JNE enter_region        //if it was nonzero, lock was set,
RET                     //so loop return to caller; critical

leave_region:
      MOVE LOCK, #0     //store a 0 in lock
      RET               //return to caller

• The above instruction is written in assembly language. The first instruction copies the old value of lock to the register and then sets lock to 1.
• Then the old value is compared with 0; if it is non-zero, the lock was already set, so the program just goes back to the beginning and tests it again. After some time, it will become 0, and the subroutine returns, with the lock set.

Conclusion

• The problem of the critical region is now being solved with TSL Instructions. We just call the two functions as discussed before.
• “A process calls enter-region before entering its critical region, which does busy waiting until the lock is free; then it acquires the lock and returns. After the critical region, the process calls leave-region, which stores a 0 in lock.”

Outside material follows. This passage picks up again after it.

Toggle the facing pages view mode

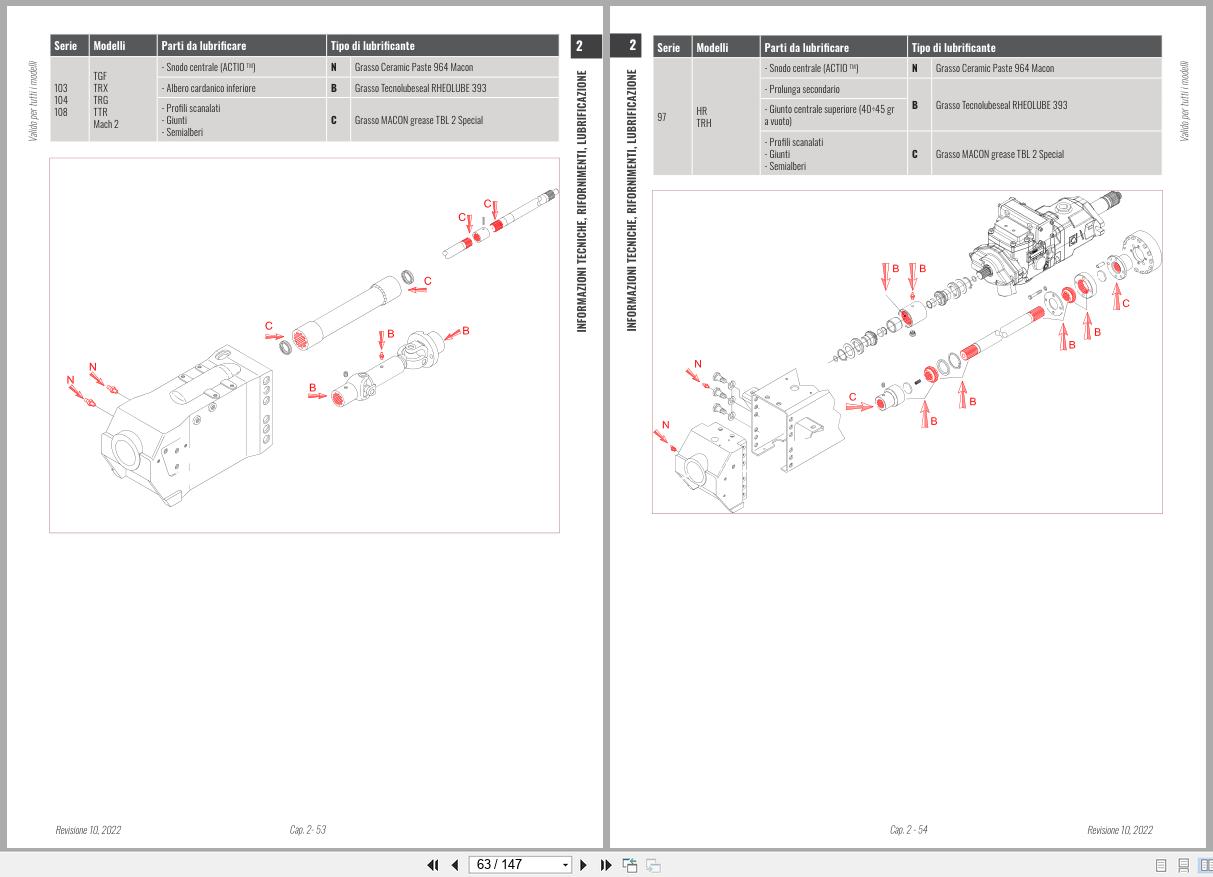click(1206, 864)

XCHG (Exchange) Instruction

• An alternative instruction to TSL is XCHG, which exchanges the contents of two locations atomically.
• An XCHG instruction can swap the contents of two operands. This instruction takes the place of three MOV instructions. It does not require a temporary location to save the contents of one operand while loading the other. XCHG is especially useful for implementing semaphores or similar data structures for process synchronization.
• Consider an example: to exchange the contents of a register and a memory word, the code (instruction) is given below:

enter_region:            //Put a 1 in the register
  MOVE REGISTER, #1      //swap the content of the register and Lock variable
  XCHG REGISTER, LOCK    //was lock zero?
  CMP REGISTER, #0       //if it was not zero, lock was set
  JNE enter_region       //return to caller, critical region
  RET                    // entered

leave_region:
      MOVE LOCK, #0      //stores a 0 in lock
      RET                //return to caller

• All Intel X86 CPUs use the XCHG instruction for low-level synchronization.

Sleep and Wakeup Calls

The solution of the critical region problem, as discussed before by Peterson’s solution and by TSL Instruction are correct, but both have the defect of requiring busy waiting. To understand the Sleep and Wakeup Call approach, consider a computer with two processes H with high priority and L with low priority.

• The Scheduling rules are such that H is run whenever it is in the ready state. At a certain moment, with L in its critical region, H becomes ready to run.
• H now begins busy waiting, but since L is never scheduled while H is running, L never gets the chance to leave its critical region, so H loops forever. This situation is sometimes referred to as the priority Inversion problem.
• Sleep and wakeup are the interprocess communication primitives. Sleep is a system call that causes the caller to block, that is, be suspended until another process wakes it up.
• The Wakeup call has one parameter: the process to be awakened. Alternatively, both sleep and Wakeup each have one parameter, a memory address used to match up sleeps and Wakeups.